Modulation of the free energy of the primary quinone acceptor (Q A) in reaction centers from Rhodobacter sphaeroides: contributions from the protein and protein–lipid(cardiolipin) interactions

Abstract

The redox midpoint potential ( E m) of Q A, the primary quinone of bacterial reaction centers, is substantially modulated by the protein environment. Quite subtle mutations in the Q A binding site, e.g., at residues M218, M252 and M265, cause significant increases in the equilibrium constant for electron transfer to Q B, which indicate relative lowering of the E m of Q A. However, reports of functional linkage between the Q A and Q B sites make it difficult to partition such effects between Q A and Q B from purely relative changes.

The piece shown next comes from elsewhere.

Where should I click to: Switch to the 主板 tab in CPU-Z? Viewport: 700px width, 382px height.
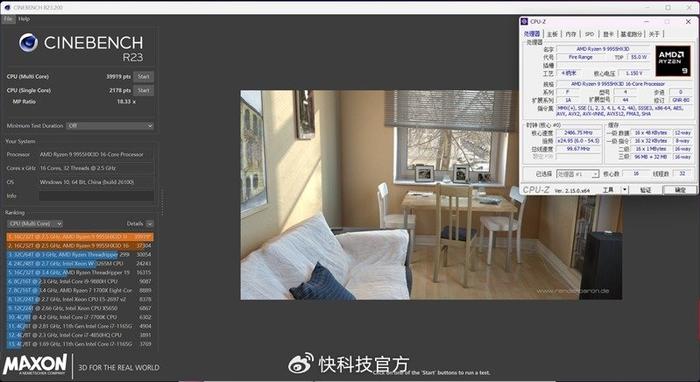tap(552, 34)
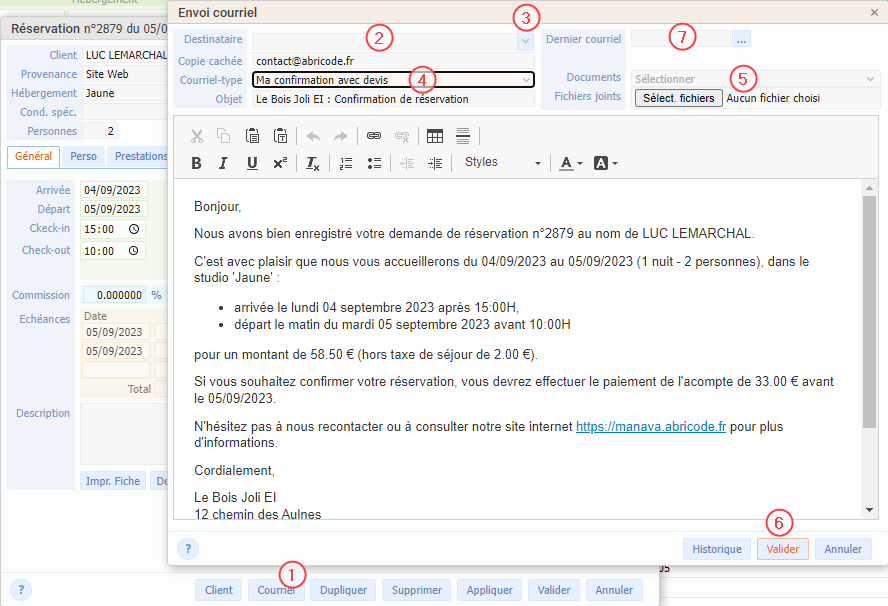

We report here measurements on the yield of delayed fluorescence emission from the primary donor (P) accompanying the thermally activated charge recombination of P +Q A − to form the excited singlet state of the primary donor, P*. The results show that for mutations of the Q A site residues, Met M218 and Ile M265, essentially all the substantial thermodynamic effect is localized at Q A, with no evidence for a significant effect of these residues on the properties of Q B or the mutual influence (linkage) of Q A and Q B. We also report a significant lowering of the E m of Q A by the native lipid, cardiolipin, which brings the E m in isolated reaction centers more in line with that seen in native membrane vesicles (chromatophores). Possible origins of this effect are discussed in the context of the Q A binding site structure.